WORK ITEM
Copy each line of the listing that includes "panel".
#####
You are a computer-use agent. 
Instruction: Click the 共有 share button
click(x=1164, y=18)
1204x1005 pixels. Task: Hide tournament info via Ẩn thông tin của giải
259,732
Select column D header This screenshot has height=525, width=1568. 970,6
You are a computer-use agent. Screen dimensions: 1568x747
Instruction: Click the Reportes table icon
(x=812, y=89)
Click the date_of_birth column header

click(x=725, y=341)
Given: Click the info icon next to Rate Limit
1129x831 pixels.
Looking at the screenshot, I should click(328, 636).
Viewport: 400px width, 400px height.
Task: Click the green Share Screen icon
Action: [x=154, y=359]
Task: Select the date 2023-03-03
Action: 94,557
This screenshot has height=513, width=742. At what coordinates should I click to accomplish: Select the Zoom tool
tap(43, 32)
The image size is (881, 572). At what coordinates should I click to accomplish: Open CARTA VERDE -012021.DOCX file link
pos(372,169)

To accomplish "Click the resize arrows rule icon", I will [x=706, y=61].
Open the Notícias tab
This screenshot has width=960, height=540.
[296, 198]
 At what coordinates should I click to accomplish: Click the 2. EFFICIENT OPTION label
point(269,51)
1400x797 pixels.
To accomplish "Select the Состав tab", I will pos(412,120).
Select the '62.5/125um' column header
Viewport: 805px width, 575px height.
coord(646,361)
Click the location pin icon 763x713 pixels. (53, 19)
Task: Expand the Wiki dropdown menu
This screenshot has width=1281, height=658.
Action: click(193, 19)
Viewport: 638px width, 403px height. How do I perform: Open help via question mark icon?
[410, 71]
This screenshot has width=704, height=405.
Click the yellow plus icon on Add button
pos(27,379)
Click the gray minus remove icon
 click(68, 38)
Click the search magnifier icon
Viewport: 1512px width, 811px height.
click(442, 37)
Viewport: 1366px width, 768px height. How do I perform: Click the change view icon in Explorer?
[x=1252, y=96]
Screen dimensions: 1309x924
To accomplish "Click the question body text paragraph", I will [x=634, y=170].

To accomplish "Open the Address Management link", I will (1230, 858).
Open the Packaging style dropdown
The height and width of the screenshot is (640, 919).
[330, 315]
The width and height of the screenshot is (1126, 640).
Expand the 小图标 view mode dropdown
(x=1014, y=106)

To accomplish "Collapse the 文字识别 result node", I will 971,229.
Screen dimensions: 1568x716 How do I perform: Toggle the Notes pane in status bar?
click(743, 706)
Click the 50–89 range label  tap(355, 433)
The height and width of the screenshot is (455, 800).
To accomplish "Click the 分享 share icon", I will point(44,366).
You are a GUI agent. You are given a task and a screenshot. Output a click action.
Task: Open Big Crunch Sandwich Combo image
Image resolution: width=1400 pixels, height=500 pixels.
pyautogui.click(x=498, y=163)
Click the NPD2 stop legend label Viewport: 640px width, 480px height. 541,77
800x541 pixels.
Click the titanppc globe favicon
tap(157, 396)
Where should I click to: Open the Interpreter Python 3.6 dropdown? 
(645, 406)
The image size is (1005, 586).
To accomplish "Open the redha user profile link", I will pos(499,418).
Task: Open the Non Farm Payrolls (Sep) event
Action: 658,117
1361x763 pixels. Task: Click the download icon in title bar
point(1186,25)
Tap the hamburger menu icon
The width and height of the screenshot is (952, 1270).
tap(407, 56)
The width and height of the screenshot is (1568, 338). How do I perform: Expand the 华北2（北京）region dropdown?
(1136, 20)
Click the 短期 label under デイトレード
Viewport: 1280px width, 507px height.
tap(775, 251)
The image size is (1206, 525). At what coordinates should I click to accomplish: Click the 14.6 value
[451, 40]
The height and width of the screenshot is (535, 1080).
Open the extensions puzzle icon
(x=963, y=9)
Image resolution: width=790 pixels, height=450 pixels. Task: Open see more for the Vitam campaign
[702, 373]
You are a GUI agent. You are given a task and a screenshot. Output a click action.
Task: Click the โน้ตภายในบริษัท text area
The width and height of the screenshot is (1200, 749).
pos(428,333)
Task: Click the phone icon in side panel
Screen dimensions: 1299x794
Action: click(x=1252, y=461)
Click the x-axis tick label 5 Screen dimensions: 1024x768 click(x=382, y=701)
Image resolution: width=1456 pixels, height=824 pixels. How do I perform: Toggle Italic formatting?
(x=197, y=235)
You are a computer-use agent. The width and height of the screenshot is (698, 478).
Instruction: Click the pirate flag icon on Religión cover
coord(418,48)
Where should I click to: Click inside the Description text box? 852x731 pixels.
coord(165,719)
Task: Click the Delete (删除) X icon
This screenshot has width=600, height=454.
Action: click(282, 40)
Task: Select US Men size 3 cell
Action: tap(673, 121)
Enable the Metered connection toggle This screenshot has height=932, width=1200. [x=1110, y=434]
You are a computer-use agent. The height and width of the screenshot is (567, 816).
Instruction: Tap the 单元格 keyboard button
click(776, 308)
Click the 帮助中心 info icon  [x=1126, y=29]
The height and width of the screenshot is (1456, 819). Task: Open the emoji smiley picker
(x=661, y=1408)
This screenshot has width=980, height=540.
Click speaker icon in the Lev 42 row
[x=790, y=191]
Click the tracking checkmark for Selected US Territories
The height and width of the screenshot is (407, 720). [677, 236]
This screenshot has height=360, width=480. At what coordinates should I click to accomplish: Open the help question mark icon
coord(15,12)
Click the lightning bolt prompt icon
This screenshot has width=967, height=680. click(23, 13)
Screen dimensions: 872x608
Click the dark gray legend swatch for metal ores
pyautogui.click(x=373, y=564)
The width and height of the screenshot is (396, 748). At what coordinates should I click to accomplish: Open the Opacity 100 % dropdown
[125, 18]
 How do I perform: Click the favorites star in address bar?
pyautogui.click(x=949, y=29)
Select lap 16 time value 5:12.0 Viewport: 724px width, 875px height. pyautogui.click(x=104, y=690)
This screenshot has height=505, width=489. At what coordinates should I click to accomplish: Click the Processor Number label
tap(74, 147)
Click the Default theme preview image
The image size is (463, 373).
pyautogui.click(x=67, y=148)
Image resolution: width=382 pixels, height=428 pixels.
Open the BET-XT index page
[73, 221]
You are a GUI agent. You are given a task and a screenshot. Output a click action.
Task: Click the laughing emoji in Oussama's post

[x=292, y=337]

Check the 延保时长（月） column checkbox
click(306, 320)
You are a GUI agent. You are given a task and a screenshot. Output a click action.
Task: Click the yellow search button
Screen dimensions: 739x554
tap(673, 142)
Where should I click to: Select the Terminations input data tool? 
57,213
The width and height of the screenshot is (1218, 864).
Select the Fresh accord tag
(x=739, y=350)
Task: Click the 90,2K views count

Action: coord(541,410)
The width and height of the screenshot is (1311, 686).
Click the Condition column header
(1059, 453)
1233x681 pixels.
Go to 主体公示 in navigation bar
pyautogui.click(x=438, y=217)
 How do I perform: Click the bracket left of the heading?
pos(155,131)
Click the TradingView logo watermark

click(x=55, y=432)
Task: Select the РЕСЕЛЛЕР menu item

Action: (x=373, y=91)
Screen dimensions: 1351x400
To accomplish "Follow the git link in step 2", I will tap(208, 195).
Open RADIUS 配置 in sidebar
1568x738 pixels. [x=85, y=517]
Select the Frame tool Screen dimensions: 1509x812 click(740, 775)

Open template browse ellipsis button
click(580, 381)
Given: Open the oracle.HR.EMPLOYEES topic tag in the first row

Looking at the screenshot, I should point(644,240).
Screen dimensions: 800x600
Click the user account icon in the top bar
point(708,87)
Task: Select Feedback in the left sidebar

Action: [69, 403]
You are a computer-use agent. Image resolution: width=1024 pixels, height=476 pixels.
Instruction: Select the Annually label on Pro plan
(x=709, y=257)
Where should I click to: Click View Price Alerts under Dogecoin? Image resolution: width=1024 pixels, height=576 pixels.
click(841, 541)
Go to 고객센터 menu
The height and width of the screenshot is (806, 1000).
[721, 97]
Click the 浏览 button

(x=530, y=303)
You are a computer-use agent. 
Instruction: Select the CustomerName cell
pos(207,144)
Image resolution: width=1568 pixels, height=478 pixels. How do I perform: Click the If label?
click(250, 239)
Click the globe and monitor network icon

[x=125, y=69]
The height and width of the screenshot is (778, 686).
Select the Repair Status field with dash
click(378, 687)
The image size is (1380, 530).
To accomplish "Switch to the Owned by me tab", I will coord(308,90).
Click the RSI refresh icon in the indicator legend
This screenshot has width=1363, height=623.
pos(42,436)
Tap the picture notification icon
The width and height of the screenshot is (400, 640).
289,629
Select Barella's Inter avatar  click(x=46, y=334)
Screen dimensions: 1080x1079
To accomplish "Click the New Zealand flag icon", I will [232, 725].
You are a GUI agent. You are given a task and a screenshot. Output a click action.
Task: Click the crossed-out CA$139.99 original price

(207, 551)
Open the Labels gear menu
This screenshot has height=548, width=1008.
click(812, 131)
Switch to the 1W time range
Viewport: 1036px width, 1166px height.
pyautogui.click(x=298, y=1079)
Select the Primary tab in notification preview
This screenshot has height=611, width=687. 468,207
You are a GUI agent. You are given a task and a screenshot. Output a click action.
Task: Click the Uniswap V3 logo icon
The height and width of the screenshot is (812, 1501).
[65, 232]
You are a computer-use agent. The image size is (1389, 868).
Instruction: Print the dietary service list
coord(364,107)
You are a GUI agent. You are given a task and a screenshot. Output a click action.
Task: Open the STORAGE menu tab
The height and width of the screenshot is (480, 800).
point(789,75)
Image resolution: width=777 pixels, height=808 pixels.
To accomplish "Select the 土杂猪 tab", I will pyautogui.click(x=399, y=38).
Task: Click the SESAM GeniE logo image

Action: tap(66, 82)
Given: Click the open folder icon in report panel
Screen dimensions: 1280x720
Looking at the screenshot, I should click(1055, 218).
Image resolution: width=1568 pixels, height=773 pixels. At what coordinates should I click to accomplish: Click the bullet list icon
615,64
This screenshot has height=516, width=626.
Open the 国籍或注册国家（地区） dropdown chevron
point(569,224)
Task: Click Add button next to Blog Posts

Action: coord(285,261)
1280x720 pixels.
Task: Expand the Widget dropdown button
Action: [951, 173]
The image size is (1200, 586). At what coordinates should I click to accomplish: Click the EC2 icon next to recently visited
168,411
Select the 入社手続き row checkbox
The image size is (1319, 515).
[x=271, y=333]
#####
RESPONSE BOX
Task: Click the phone icon in side panel
Given: Click the open folder icon in report panel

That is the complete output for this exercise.